La leggenda del fantasma del cavallo a Yaroslavl è ben nota. il di tanto in tanto appare un fantasma nella costruzione del circo cittadino – dicono che è un cavallo bianco come la neve Sultan, morto 22 anni fa alla vigilia di Natale. – Circa tre anni fa, stavo preparando una stanza senza assicurazione. Molto rischioso – disse Oleg Gymnast Beniamino. – E nei giorni delle vacanze scolastiche invernali prima di andare Ho sentito un silenzioso sospiro nel camerino. Girato – cavallo bianco si fermò sulle zampe posteriori e scomparve immediatamente in aria. Pensato che da stanchezza ho iniziato glitch. Ma era impossibile cancellare il numero e è andato all’arena. Sorvolando la cupola del circo, improvvisamente mi imbarazzai colpo di stato e una mano scivolò. Miracolosamente non è morto. Fu allora che Mi sono reso conto che il cavallo mi ha avvertito del pericolo. Penso questo fantasma – angelo custode di tutto il circo! Ex direttore Il circo di Yaroslavl Anatoly Shalikov ricorda: – Nel 1992, il nostro Il Sultano si ammalò improvvisamente. Andò nell’arena per 16 anni, trucchi brillantemente eseguiti. Nel numero “Cavalli in libertà” ha guidato per altri cavalli, impostando il ritmo. E all’improvviso è passato … La sera dopo Discorsi Sultan non toccò il cibo, rimase noioso. L’allenatore Stanislav Stein ha chiamato un veterinario. Ha esaminato il cavallo e ha detto che aveva una malattia al cuore. E che doveva vivere niente affatto, taciuto – non voleva turbare. Allenatrice Inessa TRAKHTENBERG in sella al Sultano (foto dall’archivio personale dell’artista) Il fantasma di un cavallo nel circo di YaroslavlFoto da fonti aperte

Stanislav rimase accanto a un amico.

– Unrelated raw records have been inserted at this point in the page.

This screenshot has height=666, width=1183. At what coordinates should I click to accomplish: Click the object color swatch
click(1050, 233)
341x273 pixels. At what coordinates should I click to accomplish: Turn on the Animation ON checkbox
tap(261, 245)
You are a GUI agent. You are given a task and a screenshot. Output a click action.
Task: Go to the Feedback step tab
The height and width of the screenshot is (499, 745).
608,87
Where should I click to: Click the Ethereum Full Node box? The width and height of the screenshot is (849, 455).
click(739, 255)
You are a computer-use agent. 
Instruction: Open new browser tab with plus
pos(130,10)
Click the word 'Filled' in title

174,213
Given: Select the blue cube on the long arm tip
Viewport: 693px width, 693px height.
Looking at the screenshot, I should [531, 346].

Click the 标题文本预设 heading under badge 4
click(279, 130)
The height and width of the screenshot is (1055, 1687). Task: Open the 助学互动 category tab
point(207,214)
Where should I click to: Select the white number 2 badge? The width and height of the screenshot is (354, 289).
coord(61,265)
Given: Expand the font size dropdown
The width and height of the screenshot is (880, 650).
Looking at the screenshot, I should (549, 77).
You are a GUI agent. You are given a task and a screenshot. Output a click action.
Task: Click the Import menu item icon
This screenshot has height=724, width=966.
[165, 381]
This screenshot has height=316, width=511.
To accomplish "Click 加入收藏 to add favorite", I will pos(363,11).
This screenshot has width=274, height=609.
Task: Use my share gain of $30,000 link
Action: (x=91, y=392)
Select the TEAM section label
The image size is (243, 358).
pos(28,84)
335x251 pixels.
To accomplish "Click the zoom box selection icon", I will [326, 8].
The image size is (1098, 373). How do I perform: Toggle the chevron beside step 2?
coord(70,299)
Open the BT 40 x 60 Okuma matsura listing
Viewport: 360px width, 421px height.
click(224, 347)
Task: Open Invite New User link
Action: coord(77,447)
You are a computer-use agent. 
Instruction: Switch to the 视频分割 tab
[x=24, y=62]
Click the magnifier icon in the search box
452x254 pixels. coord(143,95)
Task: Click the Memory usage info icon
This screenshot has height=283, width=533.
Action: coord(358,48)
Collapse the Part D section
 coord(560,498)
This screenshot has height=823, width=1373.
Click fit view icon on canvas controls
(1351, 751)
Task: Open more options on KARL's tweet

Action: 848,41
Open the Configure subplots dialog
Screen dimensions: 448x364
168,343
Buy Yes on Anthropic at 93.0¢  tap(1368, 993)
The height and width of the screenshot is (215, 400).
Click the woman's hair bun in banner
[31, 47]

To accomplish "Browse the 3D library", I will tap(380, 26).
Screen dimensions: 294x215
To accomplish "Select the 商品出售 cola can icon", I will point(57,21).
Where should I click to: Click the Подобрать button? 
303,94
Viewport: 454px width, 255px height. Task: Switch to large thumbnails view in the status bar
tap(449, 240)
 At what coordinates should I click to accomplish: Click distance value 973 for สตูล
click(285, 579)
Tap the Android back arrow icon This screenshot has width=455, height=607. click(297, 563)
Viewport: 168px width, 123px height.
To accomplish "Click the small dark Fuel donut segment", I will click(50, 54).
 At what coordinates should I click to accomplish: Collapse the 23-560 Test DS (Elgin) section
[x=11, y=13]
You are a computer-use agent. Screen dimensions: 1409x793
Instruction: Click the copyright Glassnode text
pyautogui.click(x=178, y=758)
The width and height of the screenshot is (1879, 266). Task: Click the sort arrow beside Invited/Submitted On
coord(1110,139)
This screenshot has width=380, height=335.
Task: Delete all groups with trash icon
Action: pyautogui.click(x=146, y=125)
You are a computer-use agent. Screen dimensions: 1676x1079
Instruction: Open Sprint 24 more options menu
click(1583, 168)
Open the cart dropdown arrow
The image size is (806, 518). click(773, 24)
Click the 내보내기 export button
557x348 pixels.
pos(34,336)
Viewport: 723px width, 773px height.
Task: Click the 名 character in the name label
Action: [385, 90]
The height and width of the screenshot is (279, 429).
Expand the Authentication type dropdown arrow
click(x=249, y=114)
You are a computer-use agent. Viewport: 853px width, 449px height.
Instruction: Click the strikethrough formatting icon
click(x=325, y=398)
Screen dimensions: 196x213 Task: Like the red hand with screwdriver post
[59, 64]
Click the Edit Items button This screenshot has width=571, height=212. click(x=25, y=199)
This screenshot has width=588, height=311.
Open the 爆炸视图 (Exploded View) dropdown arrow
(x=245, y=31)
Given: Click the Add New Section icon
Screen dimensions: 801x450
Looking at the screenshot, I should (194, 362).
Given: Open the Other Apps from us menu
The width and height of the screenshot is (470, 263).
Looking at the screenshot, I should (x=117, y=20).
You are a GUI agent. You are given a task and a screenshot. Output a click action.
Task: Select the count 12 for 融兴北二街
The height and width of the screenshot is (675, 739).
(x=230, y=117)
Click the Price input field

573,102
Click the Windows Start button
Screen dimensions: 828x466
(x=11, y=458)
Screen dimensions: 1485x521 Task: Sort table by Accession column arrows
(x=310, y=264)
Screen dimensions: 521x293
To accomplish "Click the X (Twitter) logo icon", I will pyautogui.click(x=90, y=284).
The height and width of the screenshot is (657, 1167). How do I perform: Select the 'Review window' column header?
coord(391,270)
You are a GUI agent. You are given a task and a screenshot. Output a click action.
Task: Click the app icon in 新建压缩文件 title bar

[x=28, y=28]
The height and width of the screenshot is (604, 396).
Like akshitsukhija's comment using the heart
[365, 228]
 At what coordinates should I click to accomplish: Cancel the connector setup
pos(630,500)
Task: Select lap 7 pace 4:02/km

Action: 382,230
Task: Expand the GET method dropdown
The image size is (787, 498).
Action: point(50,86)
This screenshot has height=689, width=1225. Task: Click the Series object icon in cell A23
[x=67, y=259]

Portò il Sultano nella stalla, chiuso a chiave la stalla. Piegando le zampe anteriori, il cavallo cadde su un fianco. L’allenatore si sdraiò nelle vicinanze. Accarezzando una criniera di seta, asciugandosi lacrime di una faccia di cavallo. E improvvisamente sonnecchiato. – Qualcosa mi ha spinto nella spalla, – dice l’allenatore. – Apro gli occhi e vedo che la porta la stalla è aperta. E il cavallo non c’è. Corsi lungo i corridoi per arena. Al centro c’era il mio Sultano. Stanislav ha detto: “Lasciali dire addio” – e ha portato pollici e barriere nell’arena. cavallo eseguito trucchi familiari. – Poi si inchinò, andò alla stalla, si sdraiò e presto morì. Erano le tre del mattino, dicembre infuriava fuori bufera di neve, ricorda Stein. – Sono un allenatore in diversi generazioni, affrontato con molti cavalli, ma il Sultano è speciale. È come un uomo – comprensivo, sensibile. Ho ancora sogni. Probabilmente la sua anima manca all’arena, quindi non può separarsi circo.